## Task directions
Please convert the material from its first line through the line containing "tab-label: 會員卡 is" into a numbered list, leaving out blank lines.

(Stored data entries)
Start of Block
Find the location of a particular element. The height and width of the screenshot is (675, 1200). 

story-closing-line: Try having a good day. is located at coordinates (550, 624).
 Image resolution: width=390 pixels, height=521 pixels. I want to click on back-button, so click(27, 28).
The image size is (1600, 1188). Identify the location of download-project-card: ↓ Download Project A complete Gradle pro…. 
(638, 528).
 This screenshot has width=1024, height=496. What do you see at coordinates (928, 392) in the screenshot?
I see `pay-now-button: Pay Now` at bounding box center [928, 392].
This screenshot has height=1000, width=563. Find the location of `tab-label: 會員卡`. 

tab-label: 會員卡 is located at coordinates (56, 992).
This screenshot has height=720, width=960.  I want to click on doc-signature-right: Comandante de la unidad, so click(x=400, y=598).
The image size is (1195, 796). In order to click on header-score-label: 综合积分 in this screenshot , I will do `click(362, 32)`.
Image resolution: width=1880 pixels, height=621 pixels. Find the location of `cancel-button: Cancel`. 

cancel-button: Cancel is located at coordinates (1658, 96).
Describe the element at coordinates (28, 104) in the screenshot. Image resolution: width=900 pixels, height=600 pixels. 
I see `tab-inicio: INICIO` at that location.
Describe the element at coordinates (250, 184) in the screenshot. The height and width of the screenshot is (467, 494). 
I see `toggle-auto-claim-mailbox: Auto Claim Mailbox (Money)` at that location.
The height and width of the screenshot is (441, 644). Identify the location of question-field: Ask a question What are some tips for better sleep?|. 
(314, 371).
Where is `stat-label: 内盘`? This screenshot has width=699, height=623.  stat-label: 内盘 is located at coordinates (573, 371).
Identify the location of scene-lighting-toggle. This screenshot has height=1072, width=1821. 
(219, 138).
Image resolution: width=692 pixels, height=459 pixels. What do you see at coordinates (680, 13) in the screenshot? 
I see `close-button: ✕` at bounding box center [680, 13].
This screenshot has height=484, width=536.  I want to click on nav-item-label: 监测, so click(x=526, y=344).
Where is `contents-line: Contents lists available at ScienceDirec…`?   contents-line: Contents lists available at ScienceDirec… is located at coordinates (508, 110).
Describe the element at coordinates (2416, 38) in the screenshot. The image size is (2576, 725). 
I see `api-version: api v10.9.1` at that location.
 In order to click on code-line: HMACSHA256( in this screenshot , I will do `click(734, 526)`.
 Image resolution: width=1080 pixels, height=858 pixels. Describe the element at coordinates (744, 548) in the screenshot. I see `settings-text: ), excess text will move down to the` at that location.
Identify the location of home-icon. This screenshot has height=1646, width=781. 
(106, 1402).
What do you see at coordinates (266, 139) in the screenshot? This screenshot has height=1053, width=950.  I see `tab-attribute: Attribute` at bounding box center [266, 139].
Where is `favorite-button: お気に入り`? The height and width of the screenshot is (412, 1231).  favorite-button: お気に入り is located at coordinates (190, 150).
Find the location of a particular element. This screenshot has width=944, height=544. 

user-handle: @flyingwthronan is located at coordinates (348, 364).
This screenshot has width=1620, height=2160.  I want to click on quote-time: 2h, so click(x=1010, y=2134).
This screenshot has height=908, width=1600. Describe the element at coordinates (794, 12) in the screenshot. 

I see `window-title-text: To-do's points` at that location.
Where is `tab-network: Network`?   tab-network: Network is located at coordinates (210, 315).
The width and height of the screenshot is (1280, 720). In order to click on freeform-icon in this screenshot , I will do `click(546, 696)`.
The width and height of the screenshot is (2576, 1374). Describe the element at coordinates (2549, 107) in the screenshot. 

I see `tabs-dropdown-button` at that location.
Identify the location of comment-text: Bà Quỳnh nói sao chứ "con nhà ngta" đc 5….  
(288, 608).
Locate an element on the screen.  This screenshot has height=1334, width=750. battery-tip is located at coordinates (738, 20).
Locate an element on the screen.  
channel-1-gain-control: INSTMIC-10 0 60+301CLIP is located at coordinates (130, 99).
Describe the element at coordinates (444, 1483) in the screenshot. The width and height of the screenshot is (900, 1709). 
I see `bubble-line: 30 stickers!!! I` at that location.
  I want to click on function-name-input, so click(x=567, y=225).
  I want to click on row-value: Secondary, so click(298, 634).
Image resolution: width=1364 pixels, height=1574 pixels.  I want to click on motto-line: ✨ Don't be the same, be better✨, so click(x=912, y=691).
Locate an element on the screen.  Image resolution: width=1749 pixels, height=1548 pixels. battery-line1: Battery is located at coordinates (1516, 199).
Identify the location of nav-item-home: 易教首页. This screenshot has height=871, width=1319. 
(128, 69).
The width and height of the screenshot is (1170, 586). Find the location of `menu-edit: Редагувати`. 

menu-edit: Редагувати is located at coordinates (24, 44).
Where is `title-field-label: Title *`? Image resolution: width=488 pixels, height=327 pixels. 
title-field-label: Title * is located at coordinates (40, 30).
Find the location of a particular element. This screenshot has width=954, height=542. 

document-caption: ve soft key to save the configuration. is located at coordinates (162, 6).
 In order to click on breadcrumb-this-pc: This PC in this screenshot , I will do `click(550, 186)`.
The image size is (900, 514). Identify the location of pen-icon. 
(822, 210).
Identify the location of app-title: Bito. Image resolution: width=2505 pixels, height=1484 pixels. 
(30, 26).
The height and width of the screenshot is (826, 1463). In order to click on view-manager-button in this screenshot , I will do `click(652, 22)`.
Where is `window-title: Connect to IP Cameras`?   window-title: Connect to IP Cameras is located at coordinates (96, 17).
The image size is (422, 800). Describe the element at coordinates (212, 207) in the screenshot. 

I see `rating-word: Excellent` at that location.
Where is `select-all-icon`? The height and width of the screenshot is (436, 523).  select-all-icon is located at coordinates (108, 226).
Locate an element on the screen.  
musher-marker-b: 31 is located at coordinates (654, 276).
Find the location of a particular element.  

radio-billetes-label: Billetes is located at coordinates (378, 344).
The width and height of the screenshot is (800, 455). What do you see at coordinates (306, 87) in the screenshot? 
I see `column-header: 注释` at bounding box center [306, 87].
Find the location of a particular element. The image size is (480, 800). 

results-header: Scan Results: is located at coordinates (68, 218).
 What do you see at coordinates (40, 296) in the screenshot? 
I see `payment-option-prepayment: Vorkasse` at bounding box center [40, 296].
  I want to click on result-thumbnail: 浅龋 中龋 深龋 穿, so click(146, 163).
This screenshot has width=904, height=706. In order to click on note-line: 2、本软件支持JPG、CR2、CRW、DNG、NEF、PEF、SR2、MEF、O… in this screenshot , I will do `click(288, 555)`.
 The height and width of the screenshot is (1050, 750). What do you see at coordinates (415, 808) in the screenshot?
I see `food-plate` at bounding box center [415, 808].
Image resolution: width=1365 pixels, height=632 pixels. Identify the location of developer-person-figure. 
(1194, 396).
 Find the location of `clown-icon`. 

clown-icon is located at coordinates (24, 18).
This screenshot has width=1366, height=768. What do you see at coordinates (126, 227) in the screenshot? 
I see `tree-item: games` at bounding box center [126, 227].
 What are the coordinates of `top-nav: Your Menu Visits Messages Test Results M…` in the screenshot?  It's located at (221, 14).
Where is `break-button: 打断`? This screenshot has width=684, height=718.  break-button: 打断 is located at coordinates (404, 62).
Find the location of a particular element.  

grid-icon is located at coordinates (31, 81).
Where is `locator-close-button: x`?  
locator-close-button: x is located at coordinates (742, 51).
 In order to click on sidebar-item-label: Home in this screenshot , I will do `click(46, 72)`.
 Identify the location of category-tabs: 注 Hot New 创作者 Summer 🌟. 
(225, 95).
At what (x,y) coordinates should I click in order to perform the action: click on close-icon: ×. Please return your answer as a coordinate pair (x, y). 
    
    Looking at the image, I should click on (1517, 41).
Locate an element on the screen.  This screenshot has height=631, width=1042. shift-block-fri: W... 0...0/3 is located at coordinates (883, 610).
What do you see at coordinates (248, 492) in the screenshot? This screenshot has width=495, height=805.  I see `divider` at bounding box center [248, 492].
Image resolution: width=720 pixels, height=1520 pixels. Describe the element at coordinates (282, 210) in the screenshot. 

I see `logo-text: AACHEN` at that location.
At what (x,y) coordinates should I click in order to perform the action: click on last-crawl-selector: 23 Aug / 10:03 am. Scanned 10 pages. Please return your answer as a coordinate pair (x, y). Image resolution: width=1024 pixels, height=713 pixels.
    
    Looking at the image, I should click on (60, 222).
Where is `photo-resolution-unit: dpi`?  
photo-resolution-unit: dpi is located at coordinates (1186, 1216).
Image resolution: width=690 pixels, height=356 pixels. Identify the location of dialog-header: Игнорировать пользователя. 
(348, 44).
End of Block
## Completed task
1. Find the location of a particular element. The height and width of the screenshot is (675, 1200). 
2. story-closing-line: Try having a good day. is located at coordinates (550, 624).
3.  Image resolution: width=390 pixels, height=521 pixels. I want to click on back-button, so click(27, 28).
4. The image size is (1600, 1188). Identify the location of download-project-card: ↓ Download Project A complete Gradle pro…. 
5. (638, 528).
6.  This screenshot has width=1024, height=496. What do you see at coordinates (928, 392) in the screenshot?
7. I see `pay-now-button: Pay Now` at bounding box center [928, 392].
8. This screenshot has height=1000, width=563. Find the location of `tab-label: 會員卡`. 
9. tab-label: 會員卡 is located at coordinates (56, 992).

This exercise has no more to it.